══ DATA ENTRIES ══

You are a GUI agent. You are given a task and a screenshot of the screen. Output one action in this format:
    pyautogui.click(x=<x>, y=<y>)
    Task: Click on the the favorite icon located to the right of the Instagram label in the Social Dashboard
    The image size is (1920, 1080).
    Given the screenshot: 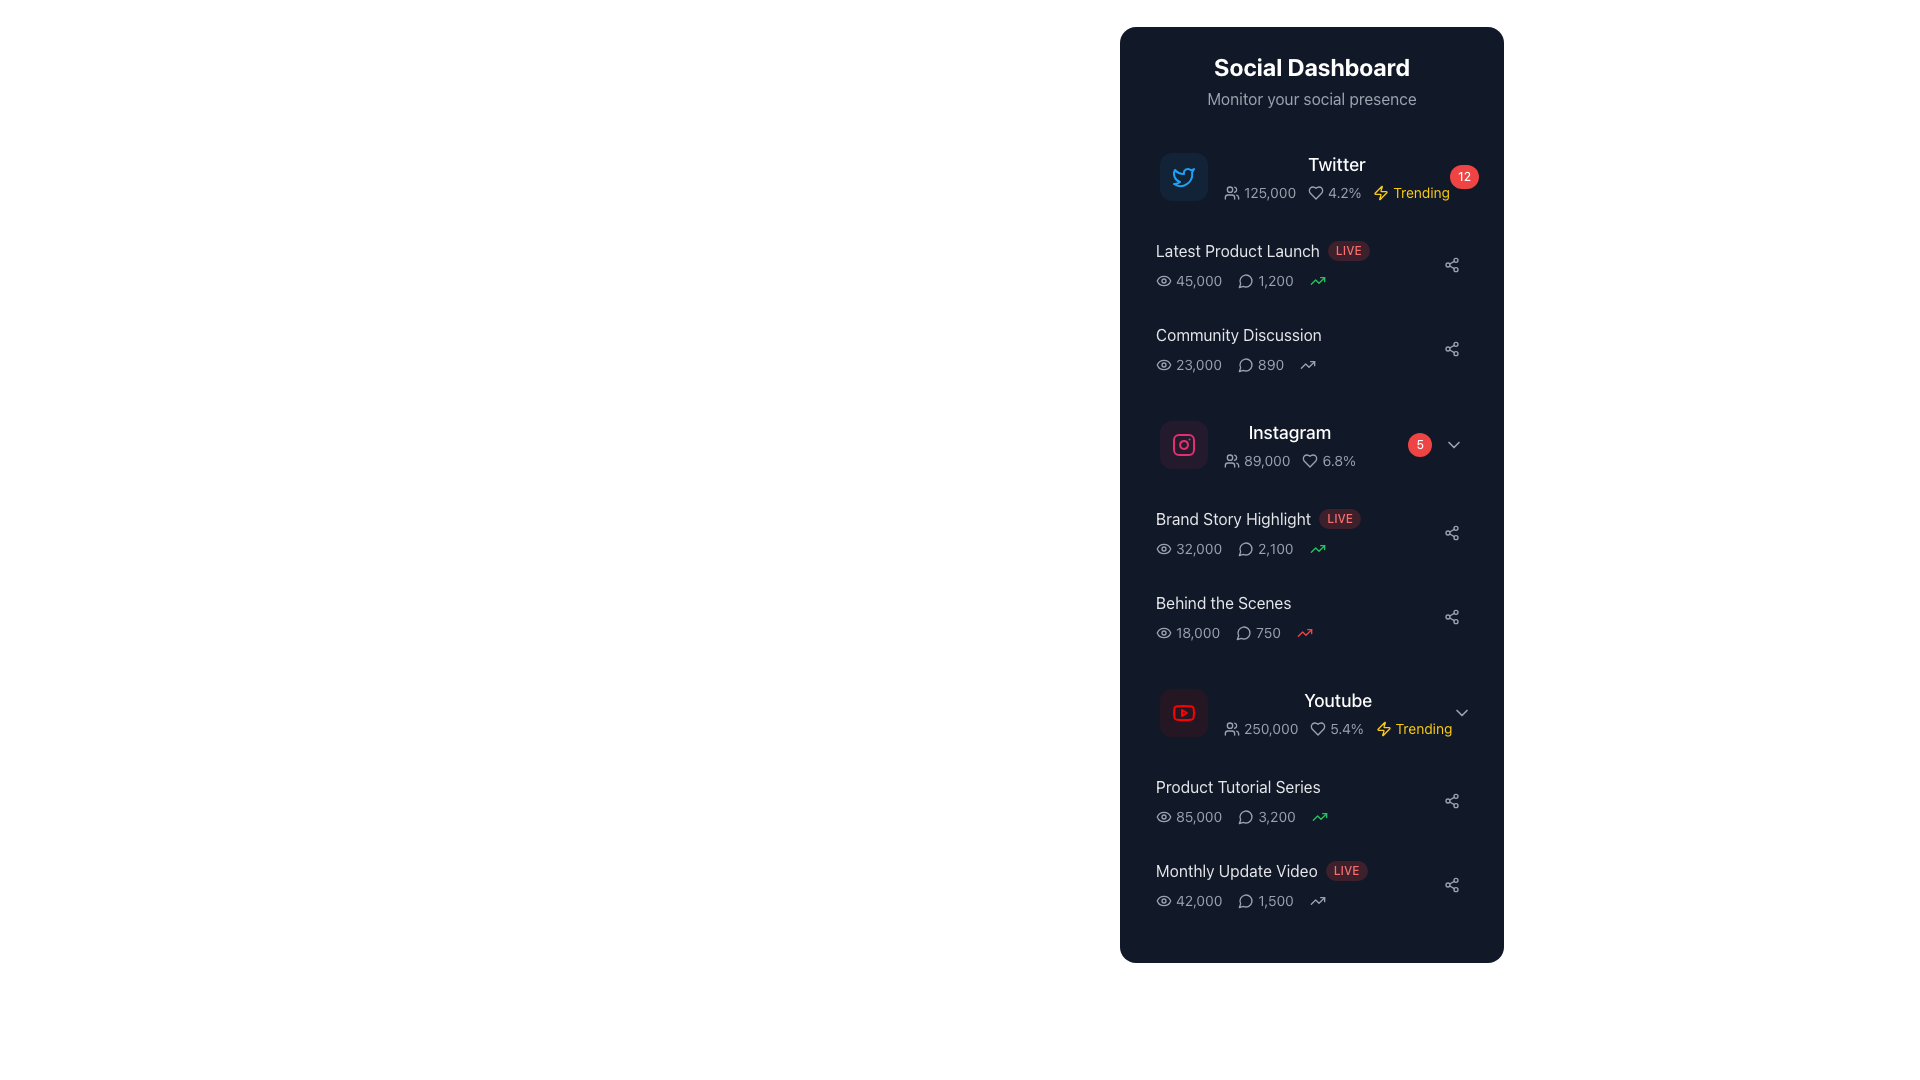 What is the action you would take?
    pyautogui.click(x=1310, y=461)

═══

### EXERCISE DIRECTIONS
Return the listing verbatim, from its first line through the line containing "The image size is (1920, 1080).", with that line included.

### EXERCISE SOLUTION
You are a GUI agent. You are given a task and a screenshot of the screen. Output one action in this format:
    pyautogui.click(x=<x>, y=<y>)
    Task: Click on the the favorite icon located to the right of the Instagram label in the Social Dashboard
    The image size is (1920, 1080).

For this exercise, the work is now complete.